Desde La Reacción creemos que no hay neutralidad en el lenguaje. Que cada palabra elegida —o excluida— expresa un posicionamiento político. Por eso proponemos una reacción frente al lenguaje domesticado, al relato empaquetado, al sentido común fabricado desde arriba. Venimos a leer el discurso como lo que es: un campo de batalla.
No todas las palabras son inocentes. Algunas se presentan como verdades absolutas, pero están diseñadas para colonizar el pensamiento. Son los “significantes vacíos” que describía Ernesto Laclau: términos que, por su ambigüedad, pueden ser apropiados por discursos opuestos. Palabras como “libertad”, “república” o “justicia social” no significan lo mismo para un libertario que para un militante popular.
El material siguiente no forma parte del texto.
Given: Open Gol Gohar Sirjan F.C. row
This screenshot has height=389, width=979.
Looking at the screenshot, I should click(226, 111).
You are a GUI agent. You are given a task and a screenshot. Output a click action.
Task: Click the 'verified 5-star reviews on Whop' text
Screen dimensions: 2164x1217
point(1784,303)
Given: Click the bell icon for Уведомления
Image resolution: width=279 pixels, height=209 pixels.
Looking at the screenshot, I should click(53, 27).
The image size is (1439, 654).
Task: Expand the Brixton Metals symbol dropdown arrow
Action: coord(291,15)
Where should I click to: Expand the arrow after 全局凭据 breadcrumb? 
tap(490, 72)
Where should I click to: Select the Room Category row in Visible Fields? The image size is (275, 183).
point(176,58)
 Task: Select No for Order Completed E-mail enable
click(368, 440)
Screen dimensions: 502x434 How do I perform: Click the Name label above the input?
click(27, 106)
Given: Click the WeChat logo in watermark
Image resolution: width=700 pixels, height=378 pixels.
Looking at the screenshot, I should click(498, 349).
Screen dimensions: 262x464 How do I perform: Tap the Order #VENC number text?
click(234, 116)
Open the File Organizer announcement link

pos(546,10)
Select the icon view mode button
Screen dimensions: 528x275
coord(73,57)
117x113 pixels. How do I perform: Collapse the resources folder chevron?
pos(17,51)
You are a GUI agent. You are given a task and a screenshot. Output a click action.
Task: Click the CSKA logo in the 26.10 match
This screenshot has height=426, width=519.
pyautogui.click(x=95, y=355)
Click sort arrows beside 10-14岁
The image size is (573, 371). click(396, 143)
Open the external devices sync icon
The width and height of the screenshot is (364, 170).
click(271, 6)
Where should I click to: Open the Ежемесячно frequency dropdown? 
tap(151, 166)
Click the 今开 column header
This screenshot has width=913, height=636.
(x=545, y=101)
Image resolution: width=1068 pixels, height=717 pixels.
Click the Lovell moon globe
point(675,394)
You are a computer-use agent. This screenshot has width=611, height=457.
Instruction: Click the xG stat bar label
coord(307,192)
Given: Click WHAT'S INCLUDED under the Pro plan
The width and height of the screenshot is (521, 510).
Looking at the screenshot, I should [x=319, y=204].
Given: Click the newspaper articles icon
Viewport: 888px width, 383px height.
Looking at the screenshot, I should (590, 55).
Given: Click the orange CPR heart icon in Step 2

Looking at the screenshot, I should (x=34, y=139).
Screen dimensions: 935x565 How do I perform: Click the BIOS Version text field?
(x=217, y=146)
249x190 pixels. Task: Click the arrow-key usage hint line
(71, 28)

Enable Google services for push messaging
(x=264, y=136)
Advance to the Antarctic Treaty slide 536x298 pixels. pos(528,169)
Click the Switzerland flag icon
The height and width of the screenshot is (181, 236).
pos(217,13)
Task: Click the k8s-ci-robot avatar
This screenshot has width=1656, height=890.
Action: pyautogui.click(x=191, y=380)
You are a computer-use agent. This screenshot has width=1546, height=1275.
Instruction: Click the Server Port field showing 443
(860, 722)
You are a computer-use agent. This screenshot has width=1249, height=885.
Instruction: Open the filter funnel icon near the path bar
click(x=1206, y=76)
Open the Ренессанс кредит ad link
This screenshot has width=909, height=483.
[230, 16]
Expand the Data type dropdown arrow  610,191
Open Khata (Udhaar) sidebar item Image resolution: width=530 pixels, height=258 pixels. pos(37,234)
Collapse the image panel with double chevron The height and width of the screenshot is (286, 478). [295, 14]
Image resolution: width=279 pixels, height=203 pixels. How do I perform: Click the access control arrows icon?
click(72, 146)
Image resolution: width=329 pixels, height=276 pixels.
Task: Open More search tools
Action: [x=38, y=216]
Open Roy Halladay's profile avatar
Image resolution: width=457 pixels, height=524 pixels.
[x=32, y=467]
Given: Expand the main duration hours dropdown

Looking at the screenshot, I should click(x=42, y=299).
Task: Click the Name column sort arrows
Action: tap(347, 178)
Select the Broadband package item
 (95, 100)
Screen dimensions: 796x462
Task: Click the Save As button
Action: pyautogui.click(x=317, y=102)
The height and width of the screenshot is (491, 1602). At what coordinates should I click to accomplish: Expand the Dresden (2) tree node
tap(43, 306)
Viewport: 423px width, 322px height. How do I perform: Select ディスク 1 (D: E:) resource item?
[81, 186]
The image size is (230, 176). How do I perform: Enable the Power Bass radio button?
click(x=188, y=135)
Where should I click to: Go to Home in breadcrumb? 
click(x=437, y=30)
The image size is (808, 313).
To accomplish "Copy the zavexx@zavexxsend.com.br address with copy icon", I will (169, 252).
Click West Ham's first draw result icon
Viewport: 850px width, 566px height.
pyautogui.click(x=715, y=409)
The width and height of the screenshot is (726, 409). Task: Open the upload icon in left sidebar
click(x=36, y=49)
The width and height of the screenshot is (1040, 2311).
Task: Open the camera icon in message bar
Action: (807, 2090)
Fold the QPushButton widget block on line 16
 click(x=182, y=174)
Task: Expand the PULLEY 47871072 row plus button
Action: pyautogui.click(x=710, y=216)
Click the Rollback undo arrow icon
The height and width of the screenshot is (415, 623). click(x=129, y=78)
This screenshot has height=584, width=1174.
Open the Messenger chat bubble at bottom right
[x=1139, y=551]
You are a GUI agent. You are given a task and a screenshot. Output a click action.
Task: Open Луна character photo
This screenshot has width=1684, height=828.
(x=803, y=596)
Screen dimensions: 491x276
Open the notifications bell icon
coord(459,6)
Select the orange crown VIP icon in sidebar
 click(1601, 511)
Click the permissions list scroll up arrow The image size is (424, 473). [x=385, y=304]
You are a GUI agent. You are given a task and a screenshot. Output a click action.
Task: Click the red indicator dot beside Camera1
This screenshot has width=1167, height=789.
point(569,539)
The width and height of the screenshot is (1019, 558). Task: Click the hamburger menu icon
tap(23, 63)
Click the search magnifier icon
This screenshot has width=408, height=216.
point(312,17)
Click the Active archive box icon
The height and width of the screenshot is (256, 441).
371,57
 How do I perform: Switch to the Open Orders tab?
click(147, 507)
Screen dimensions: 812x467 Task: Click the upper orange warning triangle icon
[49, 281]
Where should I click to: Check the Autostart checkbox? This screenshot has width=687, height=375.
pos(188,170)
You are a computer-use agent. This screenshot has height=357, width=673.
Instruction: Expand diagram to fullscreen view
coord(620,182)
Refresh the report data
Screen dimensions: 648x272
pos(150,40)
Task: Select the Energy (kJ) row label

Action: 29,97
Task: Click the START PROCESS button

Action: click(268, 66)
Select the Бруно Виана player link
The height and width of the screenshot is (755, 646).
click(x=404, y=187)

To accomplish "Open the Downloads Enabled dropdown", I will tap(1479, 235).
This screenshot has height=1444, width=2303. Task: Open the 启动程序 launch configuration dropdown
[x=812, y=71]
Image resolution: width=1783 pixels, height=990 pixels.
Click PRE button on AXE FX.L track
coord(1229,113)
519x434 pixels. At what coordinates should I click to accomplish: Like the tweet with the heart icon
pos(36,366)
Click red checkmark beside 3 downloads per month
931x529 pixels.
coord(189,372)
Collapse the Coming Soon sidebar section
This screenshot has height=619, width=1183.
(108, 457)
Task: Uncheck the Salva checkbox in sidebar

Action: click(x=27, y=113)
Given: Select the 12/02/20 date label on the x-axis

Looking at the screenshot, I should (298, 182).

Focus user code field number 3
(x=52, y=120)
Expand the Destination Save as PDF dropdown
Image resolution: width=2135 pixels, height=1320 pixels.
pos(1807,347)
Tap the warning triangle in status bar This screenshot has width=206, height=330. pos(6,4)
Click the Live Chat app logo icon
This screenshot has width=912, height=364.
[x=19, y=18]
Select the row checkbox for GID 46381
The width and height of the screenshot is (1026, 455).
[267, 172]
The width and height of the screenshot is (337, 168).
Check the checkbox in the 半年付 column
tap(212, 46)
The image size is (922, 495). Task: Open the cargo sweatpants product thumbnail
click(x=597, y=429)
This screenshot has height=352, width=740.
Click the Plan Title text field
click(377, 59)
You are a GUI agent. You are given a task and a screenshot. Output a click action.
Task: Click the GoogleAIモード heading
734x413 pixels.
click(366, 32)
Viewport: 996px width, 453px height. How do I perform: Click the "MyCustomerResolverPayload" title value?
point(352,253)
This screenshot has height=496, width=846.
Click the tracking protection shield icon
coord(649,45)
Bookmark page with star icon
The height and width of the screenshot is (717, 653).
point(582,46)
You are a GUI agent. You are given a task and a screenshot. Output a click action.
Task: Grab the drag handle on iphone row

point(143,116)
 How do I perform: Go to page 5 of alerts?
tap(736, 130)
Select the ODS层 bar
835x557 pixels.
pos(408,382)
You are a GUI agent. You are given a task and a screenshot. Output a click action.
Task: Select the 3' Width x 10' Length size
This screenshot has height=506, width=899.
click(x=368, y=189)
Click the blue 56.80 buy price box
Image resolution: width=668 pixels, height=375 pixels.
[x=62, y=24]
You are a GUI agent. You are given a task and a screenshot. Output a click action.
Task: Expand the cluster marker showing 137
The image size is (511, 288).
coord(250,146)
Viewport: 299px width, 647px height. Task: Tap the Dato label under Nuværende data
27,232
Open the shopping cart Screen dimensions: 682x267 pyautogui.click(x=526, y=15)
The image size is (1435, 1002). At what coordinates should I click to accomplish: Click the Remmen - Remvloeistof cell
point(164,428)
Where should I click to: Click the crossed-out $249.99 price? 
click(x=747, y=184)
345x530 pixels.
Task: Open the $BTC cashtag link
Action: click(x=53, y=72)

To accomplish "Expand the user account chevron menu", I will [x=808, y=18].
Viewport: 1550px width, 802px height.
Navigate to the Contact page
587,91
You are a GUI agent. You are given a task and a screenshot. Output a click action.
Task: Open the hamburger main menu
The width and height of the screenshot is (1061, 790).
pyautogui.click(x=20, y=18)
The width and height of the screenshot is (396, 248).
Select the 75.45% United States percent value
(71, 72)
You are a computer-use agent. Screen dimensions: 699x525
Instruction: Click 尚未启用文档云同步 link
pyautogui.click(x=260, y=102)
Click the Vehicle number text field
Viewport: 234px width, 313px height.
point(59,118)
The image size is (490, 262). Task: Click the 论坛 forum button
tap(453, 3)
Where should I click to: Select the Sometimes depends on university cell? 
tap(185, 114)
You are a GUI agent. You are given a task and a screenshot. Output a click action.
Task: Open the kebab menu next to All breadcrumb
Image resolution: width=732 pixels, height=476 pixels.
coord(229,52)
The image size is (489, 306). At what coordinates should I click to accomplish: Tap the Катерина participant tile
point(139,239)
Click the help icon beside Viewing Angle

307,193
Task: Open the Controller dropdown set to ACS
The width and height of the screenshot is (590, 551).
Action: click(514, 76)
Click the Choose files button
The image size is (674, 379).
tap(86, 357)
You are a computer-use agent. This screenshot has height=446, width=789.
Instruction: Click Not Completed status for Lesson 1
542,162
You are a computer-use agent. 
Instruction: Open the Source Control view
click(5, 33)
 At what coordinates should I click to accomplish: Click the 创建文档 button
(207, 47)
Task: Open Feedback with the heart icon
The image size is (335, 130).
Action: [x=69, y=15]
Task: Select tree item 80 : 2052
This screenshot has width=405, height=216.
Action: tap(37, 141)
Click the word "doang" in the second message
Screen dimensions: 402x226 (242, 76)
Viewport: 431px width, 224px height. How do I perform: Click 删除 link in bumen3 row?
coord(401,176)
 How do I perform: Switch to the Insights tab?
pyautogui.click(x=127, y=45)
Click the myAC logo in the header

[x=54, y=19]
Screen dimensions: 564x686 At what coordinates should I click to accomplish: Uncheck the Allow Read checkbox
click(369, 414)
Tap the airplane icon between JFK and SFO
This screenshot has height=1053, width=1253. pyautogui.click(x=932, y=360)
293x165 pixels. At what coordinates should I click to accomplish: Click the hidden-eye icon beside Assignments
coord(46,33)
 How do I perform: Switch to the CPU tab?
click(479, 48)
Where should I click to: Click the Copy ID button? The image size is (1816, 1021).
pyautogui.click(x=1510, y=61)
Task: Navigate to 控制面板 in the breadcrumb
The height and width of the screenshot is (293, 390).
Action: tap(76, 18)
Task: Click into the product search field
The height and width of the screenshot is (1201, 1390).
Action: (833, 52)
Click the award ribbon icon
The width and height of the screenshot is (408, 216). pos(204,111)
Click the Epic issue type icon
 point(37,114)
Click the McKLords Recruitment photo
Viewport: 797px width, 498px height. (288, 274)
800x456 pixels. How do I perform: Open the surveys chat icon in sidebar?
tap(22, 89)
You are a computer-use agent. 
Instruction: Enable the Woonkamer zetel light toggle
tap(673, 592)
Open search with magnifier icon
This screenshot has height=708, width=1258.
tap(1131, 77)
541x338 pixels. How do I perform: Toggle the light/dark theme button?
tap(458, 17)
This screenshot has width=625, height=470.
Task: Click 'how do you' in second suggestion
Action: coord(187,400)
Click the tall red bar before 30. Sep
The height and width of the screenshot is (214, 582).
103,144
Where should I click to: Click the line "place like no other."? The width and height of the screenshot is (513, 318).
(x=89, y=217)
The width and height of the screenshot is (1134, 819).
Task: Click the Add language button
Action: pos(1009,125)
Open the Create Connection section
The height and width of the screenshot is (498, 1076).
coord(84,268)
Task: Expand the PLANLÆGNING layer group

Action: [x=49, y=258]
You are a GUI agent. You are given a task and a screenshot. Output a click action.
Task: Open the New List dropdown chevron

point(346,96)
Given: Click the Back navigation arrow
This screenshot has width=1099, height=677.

Sin embargo, todos las usan. ¿Qué pasa entonces? Pasa que el contenido lo define el que logra imponer su versión del sentido.
Tomemos la palabra “casta”. Hasta hace poco, era un concepto marginal en la política argentina. Hoy, gracias a la retórica de Javier Milei, se convirtió en un significante explosivo. ¿Qué es la casta? ¿Los políticos tradicionales? ¿Los sindicalistas? ¿Los periodistas? ¿Los jueces? La ambigüedad no es un defecto: es una estrategia. Al no precisar, el término permite amplificar el odio y canalizarlo hacia múltiples blancos, según convenga. Es una categoría emocional más que analítica.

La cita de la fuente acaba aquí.